My right knee on the outside has been bugging me when I bike lately. I think it's from a tight IT band and/or narrow cleat position. I called the local tri bike shop and am setting up a custom fitting. The guy is supposed to be a tri expert. I'm very excited. He's going to get me all set up. I think it's a good idea. I had the bike fitted to me when I bought it 2 years ago but I was such a raw beginner then, I hadn't developed my "style" or form. I remember that it was recommended I get a second fitting after I had been biking awhile to make adjustments. That's what I'm going to do. I'm also going to see about aero bars. Afterall, every time I ride Bluebell, it's for tri training. It seems to make sense to see if I can do clip-ons for now and graduate to the next level. Then, I'll be set until I can afford to invest in a specific tri-bike.

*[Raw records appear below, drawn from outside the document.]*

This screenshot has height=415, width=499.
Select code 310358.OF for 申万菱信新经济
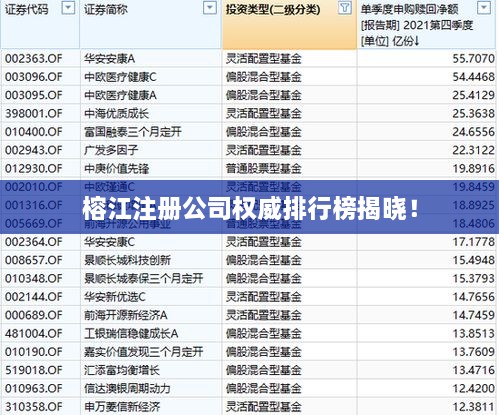tap(34, 407)
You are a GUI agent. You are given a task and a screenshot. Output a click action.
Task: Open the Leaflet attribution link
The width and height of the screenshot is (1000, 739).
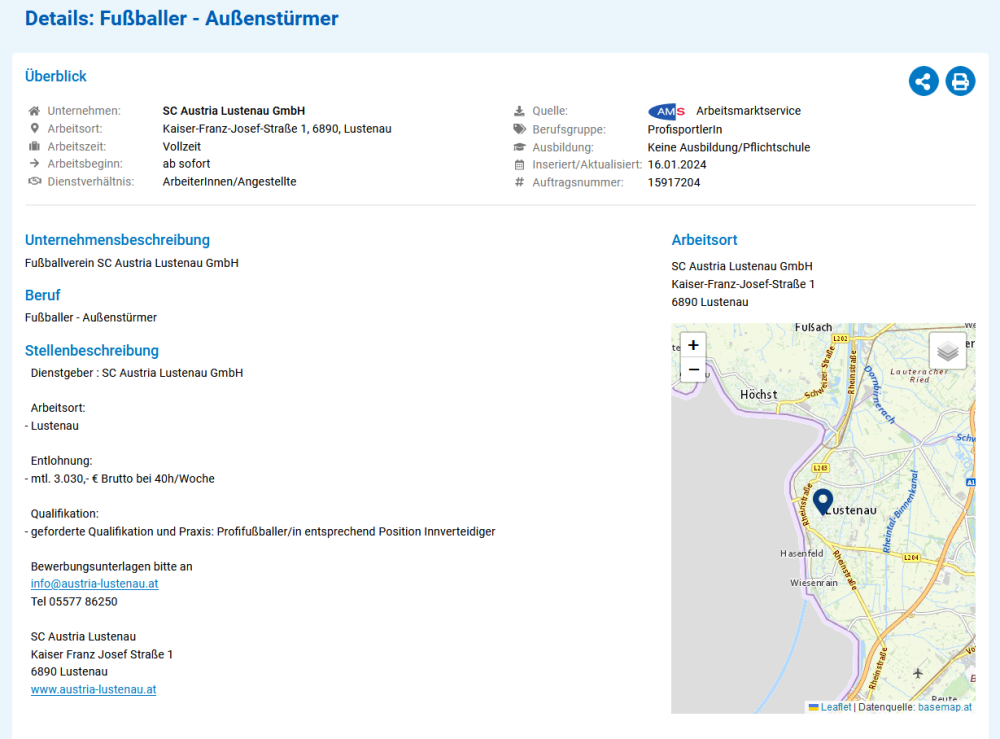pos(835,707)
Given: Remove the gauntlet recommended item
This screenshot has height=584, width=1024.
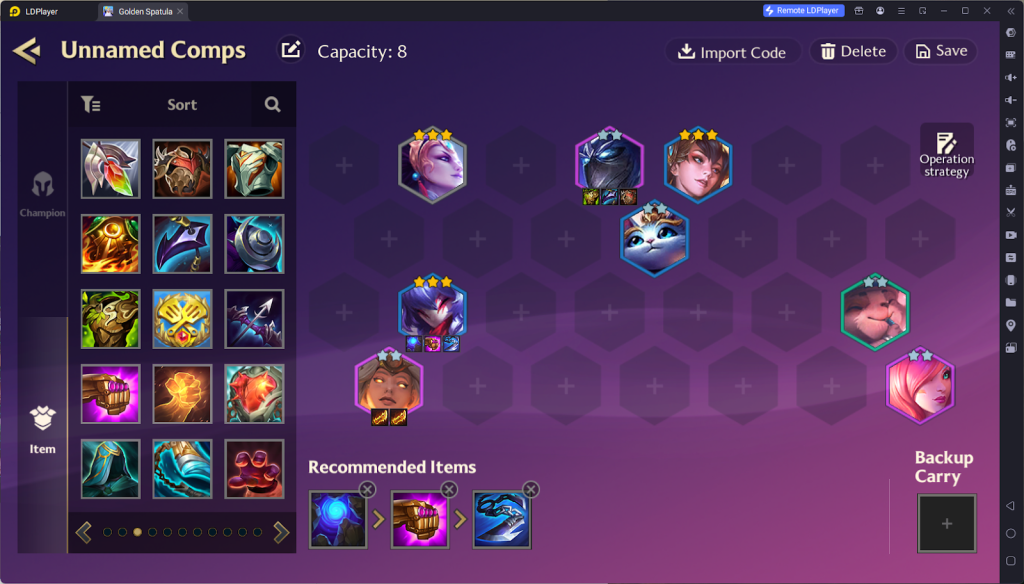Looking at the screenshot, I should (449, 489).
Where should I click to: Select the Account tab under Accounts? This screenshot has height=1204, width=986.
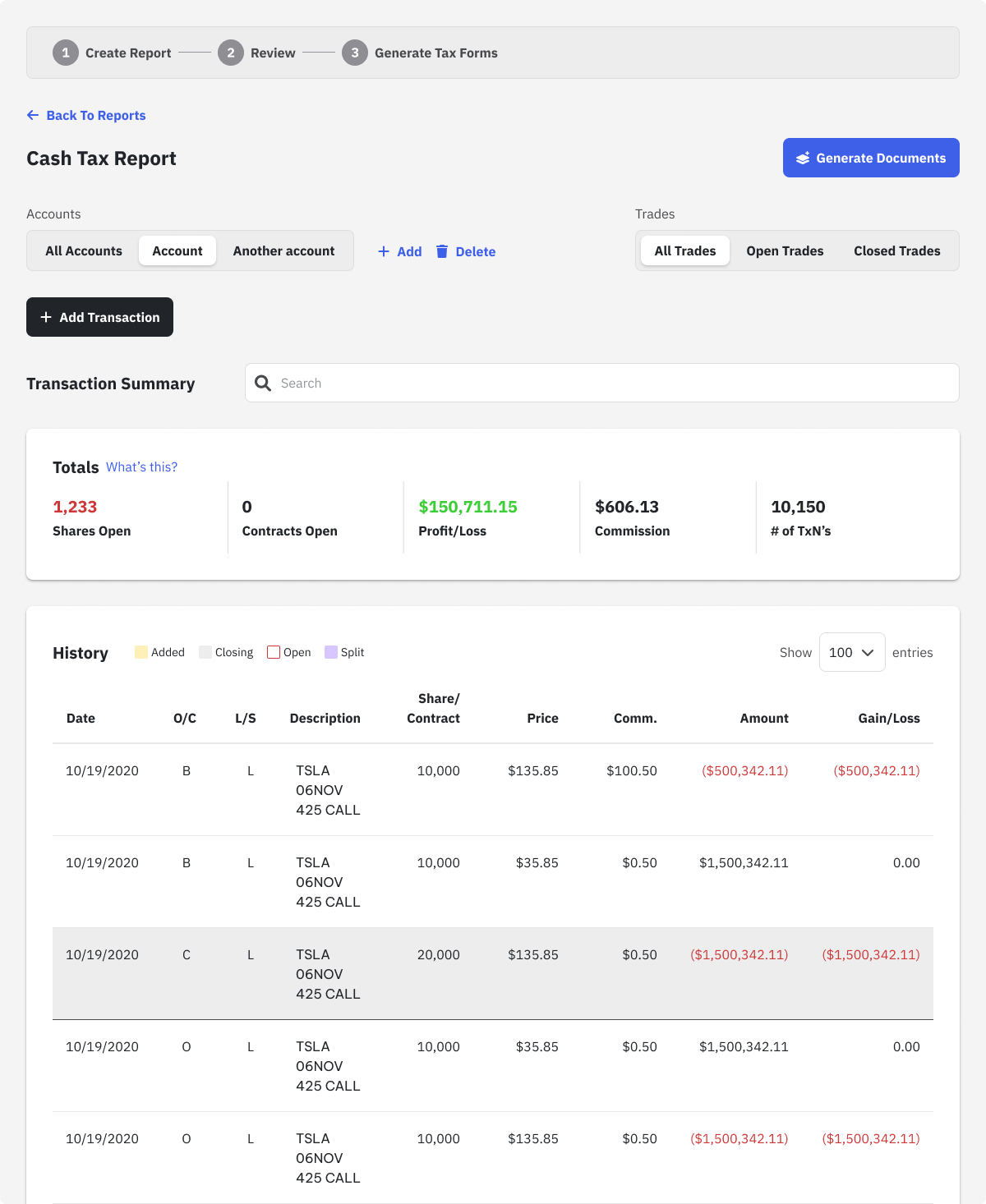tap(177, 250)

Anyway, yesterday I sat down and drew up a very detailed training plan between now and the San Diego International Triathlon on June 25th. The podiatrist said everything was a go, and the bike fitting will also be an immense help. Sounds like I might actually have a shot at doing it! I can't wait. 1K swim in the bay, 23 hilly bike, and 10k flat run. I think I can, I think I can. I'm pretty excited (if you can't tell).

4 comments:

Habeela said...

Yay for good news from the doctor! And double yay for getting a schedule that just works! What a great week! :)

theseamonster said...

Wow, I'm fired up just reading your post. Good to hear your foot isn't fully torqued. I think most impressive is the part about pre-work workouts. I do all my workouts during the week at night so I don't miss them... Sea Monsters are nocturnal :-)

Cliff said...

I use to do lists. Then I realize there are so much to lists and I get discourage.

During the day, I do write lists that i want to do within the day and just blast those away.

For now, in my life, I try to keep things nice and simple. Big things fall in my category. Training, family, Church and work. Friends sometimes. And anything else, I usually don't bother.

I still have a lot to improve in regards to time management.

Mon said...

Morning workouts do set the day in motion. I miss that..It's hard for the first week, but your right everything falls into place! You wake up with more energy too.